/---

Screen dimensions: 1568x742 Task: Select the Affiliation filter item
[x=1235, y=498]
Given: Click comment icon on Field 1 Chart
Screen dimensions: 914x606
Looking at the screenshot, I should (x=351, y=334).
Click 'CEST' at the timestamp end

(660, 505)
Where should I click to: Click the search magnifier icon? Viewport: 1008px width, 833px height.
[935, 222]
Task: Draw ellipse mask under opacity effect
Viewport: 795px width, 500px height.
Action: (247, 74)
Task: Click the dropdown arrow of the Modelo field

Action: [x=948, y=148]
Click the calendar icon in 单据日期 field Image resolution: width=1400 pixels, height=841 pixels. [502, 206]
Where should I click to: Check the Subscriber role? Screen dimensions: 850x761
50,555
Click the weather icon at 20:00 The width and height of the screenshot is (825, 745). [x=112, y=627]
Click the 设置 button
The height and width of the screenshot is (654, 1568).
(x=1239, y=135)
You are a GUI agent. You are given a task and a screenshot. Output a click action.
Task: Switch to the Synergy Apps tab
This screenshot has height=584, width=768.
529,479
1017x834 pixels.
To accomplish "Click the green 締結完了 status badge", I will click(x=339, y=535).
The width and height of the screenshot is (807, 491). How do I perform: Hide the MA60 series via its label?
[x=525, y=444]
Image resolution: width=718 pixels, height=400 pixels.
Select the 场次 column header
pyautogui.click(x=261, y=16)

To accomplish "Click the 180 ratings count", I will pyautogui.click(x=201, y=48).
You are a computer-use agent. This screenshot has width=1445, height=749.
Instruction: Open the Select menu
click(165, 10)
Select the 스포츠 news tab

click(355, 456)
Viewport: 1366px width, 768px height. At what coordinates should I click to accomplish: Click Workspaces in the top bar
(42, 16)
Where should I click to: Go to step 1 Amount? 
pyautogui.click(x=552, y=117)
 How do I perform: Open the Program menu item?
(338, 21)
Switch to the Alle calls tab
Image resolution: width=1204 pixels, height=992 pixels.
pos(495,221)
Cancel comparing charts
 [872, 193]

\---

- [Try it] Give back, unchanged, the line containing "Task: Switch to the Synergy Apps tab" and each line that comes after it in the entries above, ending with the last.

- [Response]
Task: Switch to the Synergy Apps tab
This screenshot has height=584, width=768.
529,479
1017x834 pixels.
To accomplish "Click the green 締結完了 status badge", I will click(x=339, y=535).
The width and height of the screenshot is (807, 491). How do I perform: Hide the MA60 series via its label?
[x=525, y=444]
Image resolution: width=718 pixels, height=400 pixels.
Select the 场次 column header
pyautogui.click(x=261, y=16)

To accomplish "Click the 180 ratings count", I will pyautogui.click(x=201, y=48).
You are a computer-use agent. This screenshot has width=1445, height=749.
Instruction: Open the Select menu
click(165, 10)
Select the 스포츠 news tab

click(355, 456)
Viewport: 1366px width, 768px height. At what coordinates should I click to accomplish: Click Workspaces in the top bar
(42, 16)
Where should I click to: Go to step 1 Amount? 
pyautogui.click(x=552, y=117)
 How do I perform: Open the Program menu item?
(338, 21)
Switch to the Alle calls tab
Image resolution: width=1204 pixels, height=992 pixels.
pos(495,221)
Cancel comparing charts
 [872, 193]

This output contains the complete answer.